A video of the seminar can be found here:
About the contributors
Naoya Inose
Naoya Inose (b.1988) graduated in 2012 from Tokyo National University of Fine Arts and Music, where he specialized in Oil Painting, and received his MA (Fine Art) at UAL Chelsea College of Art And Design in 2017. Inose was a participant in the 21st DOMANI, and his works have been exhibited in museums including the National Art Center Tokyo and Takamatsu City Museum of Art. His works are included in the Takahashi Collection and at the Benetton Foundation. Inose’s work explores the tension between the natural world and its grasping appropriation by human influence. Inose uses oil painting techniques to create both meticulously realistic landscapes and abstract oil paintings on canvas. His works of art make us question our relationship with and understanding of nature.
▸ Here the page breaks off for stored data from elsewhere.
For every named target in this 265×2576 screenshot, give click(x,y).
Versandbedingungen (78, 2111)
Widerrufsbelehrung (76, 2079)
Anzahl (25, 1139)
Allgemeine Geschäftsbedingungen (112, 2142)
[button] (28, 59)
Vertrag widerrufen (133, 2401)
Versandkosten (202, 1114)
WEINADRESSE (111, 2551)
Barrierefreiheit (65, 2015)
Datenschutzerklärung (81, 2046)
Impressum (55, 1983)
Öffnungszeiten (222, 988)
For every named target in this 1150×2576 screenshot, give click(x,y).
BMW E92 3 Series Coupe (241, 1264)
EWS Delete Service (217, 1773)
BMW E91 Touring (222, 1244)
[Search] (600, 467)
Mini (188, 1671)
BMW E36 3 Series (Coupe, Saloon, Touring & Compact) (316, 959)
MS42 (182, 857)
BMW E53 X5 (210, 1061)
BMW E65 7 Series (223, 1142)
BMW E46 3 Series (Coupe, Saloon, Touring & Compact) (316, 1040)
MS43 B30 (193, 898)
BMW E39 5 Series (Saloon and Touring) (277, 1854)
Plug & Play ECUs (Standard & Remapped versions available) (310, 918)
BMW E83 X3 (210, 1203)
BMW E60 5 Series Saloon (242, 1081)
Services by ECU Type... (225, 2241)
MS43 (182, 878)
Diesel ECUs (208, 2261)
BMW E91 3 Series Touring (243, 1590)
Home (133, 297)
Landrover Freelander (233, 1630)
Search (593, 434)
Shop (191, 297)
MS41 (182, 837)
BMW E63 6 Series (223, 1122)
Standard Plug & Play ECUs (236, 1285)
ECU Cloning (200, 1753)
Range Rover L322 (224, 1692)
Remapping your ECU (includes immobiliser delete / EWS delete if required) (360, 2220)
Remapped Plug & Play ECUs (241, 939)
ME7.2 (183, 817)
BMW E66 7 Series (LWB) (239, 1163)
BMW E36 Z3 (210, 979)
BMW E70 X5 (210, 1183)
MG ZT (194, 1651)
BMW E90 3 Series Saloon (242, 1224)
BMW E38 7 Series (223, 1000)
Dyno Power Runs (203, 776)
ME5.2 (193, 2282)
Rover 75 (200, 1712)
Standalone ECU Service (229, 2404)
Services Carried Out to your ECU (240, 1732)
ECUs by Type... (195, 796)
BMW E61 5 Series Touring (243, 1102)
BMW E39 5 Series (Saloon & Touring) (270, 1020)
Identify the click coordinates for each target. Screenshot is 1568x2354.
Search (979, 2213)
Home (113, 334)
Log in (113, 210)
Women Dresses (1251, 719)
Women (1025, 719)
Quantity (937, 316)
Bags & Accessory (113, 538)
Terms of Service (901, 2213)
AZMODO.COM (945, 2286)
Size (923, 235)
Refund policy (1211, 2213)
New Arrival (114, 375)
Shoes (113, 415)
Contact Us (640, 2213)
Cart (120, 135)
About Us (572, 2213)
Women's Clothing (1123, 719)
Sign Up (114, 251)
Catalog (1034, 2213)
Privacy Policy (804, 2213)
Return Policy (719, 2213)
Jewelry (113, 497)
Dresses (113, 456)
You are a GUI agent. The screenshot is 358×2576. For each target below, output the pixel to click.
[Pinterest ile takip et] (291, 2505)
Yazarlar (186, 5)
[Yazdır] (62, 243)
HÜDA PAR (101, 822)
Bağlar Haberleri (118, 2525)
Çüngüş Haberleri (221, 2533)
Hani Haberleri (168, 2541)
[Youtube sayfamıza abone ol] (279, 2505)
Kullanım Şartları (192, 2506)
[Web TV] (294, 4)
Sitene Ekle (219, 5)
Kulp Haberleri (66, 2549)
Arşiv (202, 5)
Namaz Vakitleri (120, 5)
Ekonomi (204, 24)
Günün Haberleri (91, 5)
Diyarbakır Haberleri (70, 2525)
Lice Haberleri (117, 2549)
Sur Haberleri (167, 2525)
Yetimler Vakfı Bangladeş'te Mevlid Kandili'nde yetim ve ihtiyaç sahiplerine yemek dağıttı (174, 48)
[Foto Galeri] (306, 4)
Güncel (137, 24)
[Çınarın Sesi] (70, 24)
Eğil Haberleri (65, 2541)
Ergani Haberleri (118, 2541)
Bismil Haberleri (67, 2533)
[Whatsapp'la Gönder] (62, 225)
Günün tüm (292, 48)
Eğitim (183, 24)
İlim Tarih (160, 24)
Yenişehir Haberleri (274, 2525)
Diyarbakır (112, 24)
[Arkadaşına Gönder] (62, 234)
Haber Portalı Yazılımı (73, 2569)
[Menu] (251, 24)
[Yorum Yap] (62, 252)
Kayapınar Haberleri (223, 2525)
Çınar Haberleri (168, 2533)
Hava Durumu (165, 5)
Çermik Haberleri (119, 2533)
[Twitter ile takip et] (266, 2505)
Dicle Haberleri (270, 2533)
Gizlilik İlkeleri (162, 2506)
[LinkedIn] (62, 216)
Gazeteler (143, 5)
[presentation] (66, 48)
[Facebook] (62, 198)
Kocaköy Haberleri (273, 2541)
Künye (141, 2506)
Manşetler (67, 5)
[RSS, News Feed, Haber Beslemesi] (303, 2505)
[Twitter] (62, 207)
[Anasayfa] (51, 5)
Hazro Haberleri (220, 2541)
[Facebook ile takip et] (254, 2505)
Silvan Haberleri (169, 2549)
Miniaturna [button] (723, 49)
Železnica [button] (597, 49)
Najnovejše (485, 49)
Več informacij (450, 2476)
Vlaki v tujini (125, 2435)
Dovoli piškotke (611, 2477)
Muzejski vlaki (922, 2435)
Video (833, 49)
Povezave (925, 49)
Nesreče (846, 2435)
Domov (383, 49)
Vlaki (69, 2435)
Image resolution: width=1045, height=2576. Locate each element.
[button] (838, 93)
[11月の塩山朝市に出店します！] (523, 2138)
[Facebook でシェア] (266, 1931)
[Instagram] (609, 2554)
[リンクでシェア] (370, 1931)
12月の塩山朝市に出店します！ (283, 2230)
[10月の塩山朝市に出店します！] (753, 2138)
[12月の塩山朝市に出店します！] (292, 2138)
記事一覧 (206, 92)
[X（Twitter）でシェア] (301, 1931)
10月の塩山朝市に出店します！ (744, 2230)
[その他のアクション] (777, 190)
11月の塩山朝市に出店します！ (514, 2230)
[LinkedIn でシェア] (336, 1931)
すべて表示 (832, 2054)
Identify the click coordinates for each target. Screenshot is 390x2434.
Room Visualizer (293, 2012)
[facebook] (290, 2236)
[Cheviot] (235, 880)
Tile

Inose also creates a debate on the role of original masterpieces and how this has changed in the contemporary postmodern world.
Listing Image: Himawari, 2019, Oil, acrylic on canvas, 30 x 65 cm, © Naoya Inose
Dr Lena Fritsch
Dr Lena Fritsch is Curator of Modern and Contemporary Art at the Ashmolean Museum (University of Oxford), working on exhibitions, displays and acquisitions of international art. One of her main research areas is Japanese art and photography of the 20th and 21st centuries. Before joining the Ashmolean, she worked as Assistant Curator at Tate Modern, co-curating exhibitions such as Giacometti (2017) and Agnes Martin (2015). In 2018 Fritsch published one of the first overviews on Japanese photography in English: Ravens & Red Lipstick: Japanese Photography since 1945 (English version with Thames & Hudson and Japanese version with Seigensha). Other monographs include A.R. Penck: I Think in Pictures (2019), an English-language version of Moriyama Daido’s Tales of Tono (2012), The Body as a Screen: Japanese Art Photography of the 1990s (2011), and Yasumasa Morimura’s Self-Portrait as Actress (2008). Fritsch holds a PhD in Art History from Bonn University, Germany, and also studied at Keio University, Tokyo.